Die Brücke was a sub-movement of Expressionism that was founded in Dresden, Germany.  This group of artists isolated themselves in a working class neighborhood in Dresden and created works of high emotional intensity that depicted violent imagery and primitivism, an art form started by Rousseau that was based on the need for society to get back to its roots and reconnect with nature, mysticism, and the primal impulse.

Der Blaue Reiter, centered in Munich, was founded in response to the rejection of one of Wassily Kandinsky’s paintings by Kandinsky’s own group of painters.  While there was no one style that defined this sub-movement, it prominently featured horses, which Franz Marc liked, and the color blue, a color that Kandinsky considered spiritual.  Their work was primarily an exploration of the spirituality of their art.
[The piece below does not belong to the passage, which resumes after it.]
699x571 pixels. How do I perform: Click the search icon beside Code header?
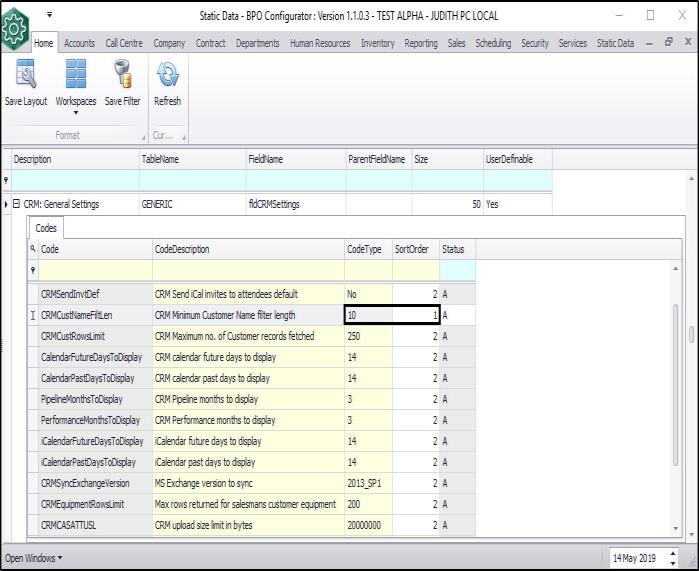33,249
In addition to these two German movements, there was one other that existed for a short time yet had a great influence, particularly on Impressionism.  These were the Fauvists, a group of artists from France who were under the tutelage of Gustave Moreau.  Their work was done in brilliant color and emphasized simplified lines and an ease of viewing.  These paintings were about the freshness and spontaneity rather than the perfectly finished product.  Art was to decorate and bring joy, opposite to the general goal of Expressionism, that of expressing the artists emotions and being gloomy and somber.
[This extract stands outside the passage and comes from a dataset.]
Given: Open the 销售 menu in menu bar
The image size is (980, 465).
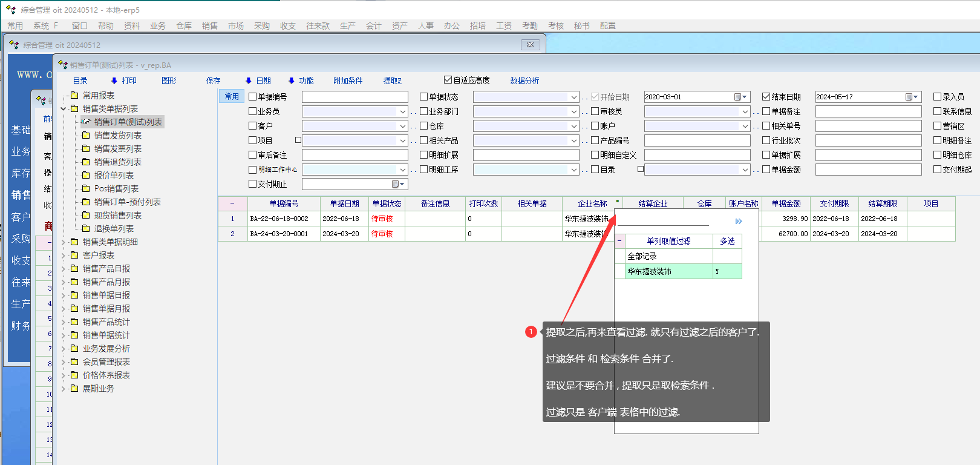Looking at the screenshot, I should point(209,25).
Expressionists acted as a bridge or link between the past and the future.  They were very modern in their methods and ideas, but they also had a strong link to the past and gained much inspiration from that as well as their own feelings.  Many Expressionist artists lost their lives during the Nazi Regime as the art form was considered to be anti-Aryan and anti-naturalism.  Some artists have worked Cubist or Abstract styles into their Expressionism to create truly unique pieces.  These are artists such as Franz Marc and Kandinsky.  Expressionism is an art form that has continued on throughout the 20th century and into the 21st century.